A river in New Zealand has become the first in the world to be granted the same rights as a human being.
The local Maori tribe of Whanganui in the North Island has fought for the recognition of their river as an ancestor for 140 years.
Now the river – the third largest in New Zealand which flows 145km from the central North Island to the sea – will be given two guardians, one from the Maori tribes and one from the Crown.
"I know the initial inclination of some people will say it's pretty strange to give a natural resource a legal personality," said New Zealand's Treaty Negotiations Minister Chris Finlayson after the river was given legal personhood by the country's parliament on Wednesday 15 March.
"But it's no stranger than family trusts, or companies or incorporated societies."
The river's staus means that there is now no legal distinction between harming the river and harming the Whanganui people.
News of the legal status being granted was greeted with tears and music by hundreds of tribal representatives in New Zealand's parliament.

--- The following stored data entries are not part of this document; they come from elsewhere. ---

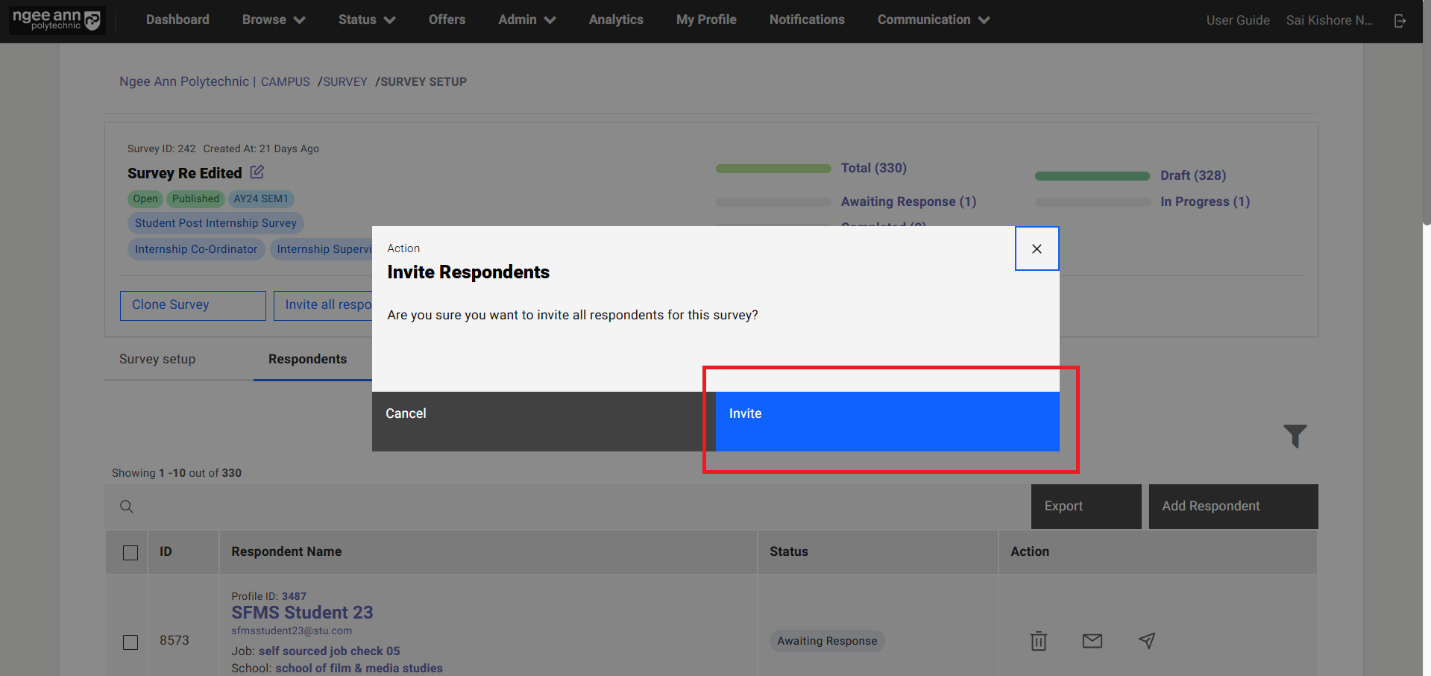This screenshot has width=1431, height=676.
Task: Click the Total (330) progress bar
Action: pyautogui.click(x=773, y=169)
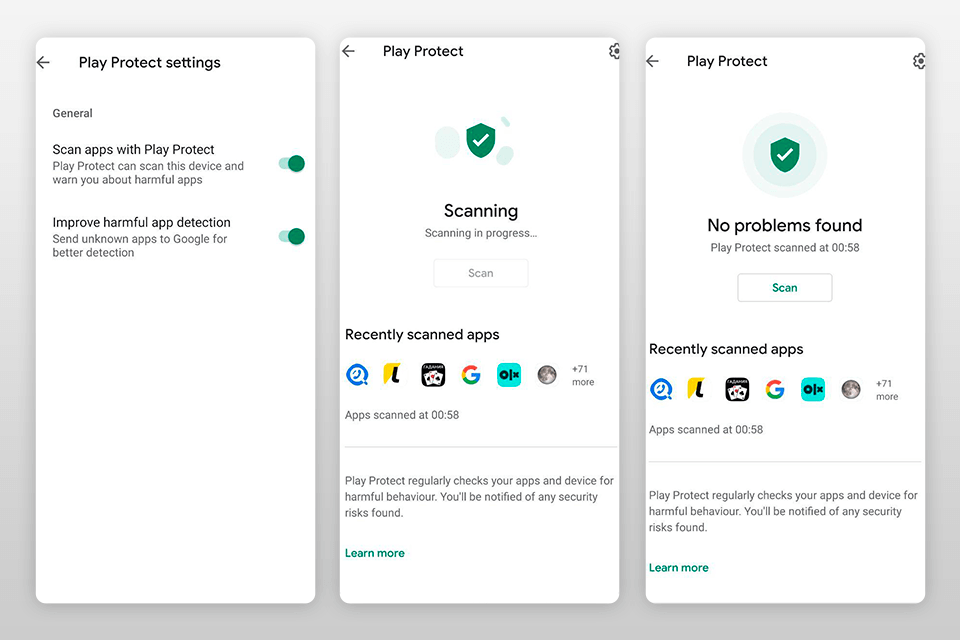
Task: Click the grayed Scan button while scanning
Action: tap(481, 272)
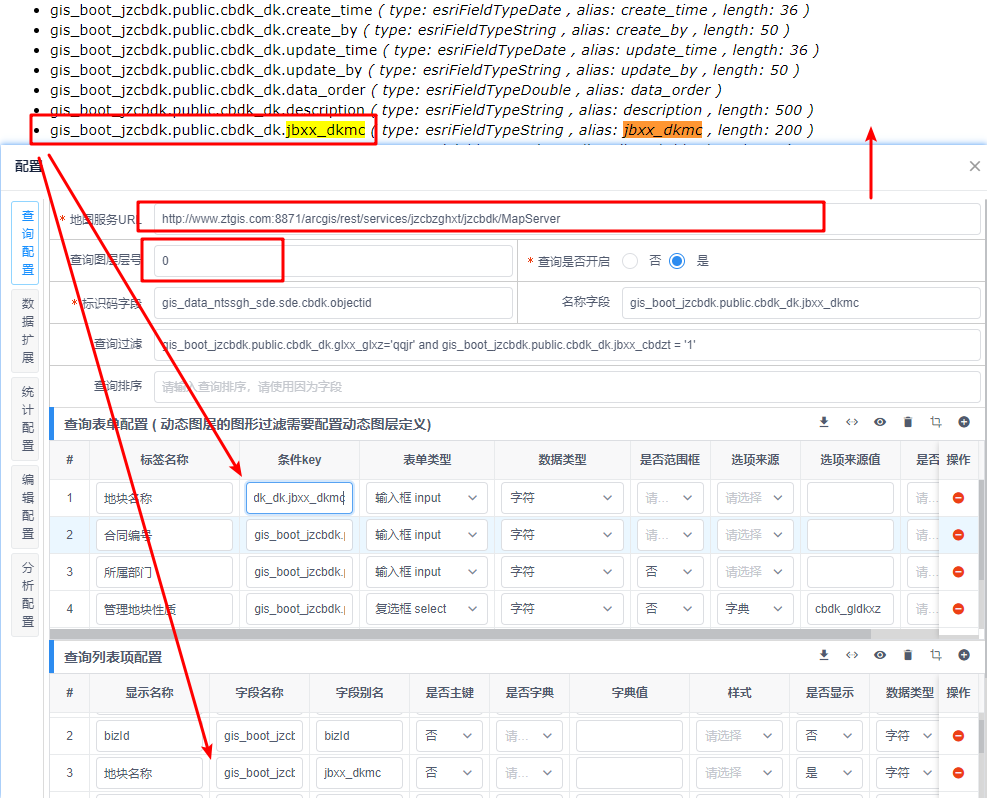Remove the 地块名称 row in form table
The height and width of the screenshot is (798, 987).
click(958, 498)

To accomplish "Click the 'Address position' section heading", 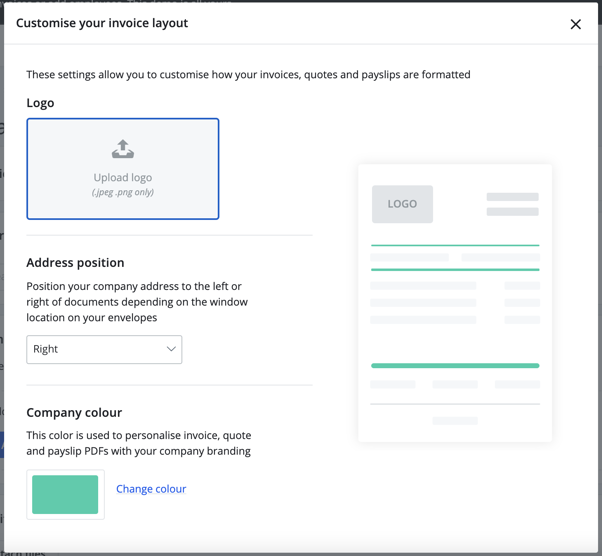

"The reason we have taken this approach is because we consider the river an ancestor and always have," Gerrard Albert, the lead negotiator for the Whanganui iwi [tribe], told the Guardian.
"We have fought to find an approximation in law so that all others can understand that from our perspective treating the river as a living entity is the correct way to approach it, as in indivisible whole, instead of the traditional model for the last 100 years of treating it from a perspective of ownership and management."
The settlement brought to an end the country's longest-running litigation, the NZHerald reports.
It also included $80m (£65m) in financial redress and $30m (£25m) to a fund to improve the river's health.